» What is needed
Each line of the listing that includes "section" should be reported.

» Extracted material
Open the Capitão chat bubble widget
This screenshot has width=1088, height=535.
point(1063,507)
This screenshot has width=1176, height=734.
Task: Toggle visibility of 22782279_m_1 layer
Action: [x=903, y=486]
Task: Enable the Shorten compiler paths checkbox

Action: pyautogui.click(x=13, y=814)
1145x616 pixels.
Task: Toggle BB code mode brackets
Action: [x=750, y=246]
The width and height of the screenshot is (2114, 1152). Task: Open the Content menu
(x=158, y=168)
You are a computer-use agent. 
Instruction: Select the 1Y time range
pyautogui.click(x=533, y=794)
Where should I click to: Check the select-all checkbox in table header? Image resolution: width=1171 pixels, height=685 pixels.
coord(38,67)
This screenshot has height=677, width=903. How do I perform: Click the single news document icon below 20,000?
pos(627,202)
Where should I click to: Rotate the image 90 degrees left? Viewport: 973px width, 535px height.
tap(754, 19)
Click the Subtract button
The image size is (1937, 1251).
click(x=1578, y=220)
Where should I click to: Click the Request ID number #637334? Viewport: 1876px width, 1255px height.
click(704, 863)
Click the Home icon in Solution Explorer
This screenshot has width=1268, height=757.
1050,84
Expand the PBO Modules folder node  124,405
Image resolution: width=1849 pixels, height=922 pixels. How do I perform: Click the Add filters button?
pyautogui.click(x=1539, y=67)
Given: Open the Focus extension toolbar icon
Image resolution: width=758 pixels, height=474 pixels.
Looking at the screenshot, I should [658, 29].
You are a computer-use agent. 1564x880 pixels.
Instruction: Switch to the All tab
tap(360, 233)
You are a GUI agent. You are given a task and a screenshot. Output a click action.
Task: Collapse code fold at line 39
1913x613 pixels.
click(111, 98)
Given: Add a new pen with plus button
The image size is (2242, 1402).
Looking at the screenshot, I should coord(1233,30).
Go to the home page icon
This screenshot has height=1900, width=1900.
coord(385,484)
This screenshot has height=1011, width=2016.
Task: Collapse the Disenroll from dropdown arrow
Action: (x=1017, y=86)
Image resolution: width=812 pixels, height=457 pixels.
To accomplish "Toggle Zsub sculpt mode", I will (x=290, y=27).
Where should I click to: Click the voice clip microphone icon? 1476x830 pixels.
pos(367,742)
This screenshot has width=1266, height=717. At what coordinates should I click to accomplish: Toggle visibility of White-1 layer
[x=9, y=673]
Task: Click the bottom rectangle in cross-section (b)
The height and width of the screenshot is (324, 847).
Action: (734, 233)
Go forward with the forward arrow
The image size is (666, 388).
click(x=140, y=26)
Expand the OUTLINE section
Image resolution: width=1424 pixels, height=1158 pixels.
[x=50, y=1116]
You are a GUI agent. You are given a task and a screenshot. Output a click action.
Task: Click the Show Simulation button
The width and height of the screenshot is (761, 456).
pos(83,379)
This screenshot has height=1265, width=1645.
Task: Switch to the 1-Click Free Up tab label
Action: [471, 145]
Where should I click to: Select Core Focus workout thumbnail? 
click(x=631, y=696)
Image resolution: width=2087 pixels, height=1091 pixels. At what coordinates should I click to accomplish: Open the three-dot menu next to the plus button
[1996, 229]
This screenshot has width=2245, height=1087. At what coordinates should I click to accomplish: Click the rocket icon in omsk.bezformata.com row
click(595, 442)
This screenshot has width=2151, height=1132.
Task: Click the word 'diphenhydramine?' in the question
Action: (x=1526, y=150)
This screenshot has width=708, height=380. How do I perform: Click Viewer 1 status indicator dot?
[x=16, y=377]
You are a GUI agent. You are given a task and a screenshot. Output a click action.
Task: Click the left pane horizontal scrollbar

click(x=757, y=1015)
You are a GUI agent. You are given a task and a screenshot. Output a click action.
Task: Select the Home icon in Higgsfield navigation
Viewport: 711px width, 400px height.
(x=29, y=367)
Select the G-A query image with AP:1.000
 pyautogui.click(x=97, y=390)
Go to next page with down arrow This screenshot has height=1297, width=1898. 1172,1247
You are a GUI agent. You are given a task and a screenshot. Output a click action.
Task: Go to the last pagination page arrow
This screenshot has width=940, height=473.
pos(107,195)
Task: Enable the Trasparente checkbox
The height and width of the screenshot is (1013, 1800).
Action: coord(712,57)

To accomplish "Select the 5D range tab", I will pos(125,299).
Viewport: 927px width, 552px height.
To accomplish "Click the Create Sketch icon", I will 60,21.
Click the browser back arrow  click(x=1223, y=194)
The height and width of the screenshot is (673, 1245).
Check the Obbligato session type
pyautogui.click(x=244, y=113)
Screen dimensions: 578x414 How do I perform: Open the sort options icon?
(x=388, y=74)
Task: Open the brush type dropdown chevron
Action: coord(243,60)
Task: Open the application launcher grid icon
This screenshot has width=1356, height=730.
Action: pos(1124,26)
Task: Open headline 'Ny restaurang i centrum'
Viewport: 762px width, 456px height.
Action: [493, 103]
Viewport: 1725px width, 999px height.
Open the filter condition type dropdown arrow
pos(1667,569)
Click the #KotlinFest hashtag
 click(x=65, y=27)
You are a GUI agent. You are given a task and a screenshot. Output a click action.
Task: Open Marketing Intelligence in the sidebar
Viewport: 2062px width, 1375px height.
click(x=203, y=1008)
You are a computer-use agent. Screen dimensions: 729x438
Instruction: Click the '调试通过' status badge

» The completed task
Task: Click the bottom rectangle in cross-section (b)
Expand the OUTLINE section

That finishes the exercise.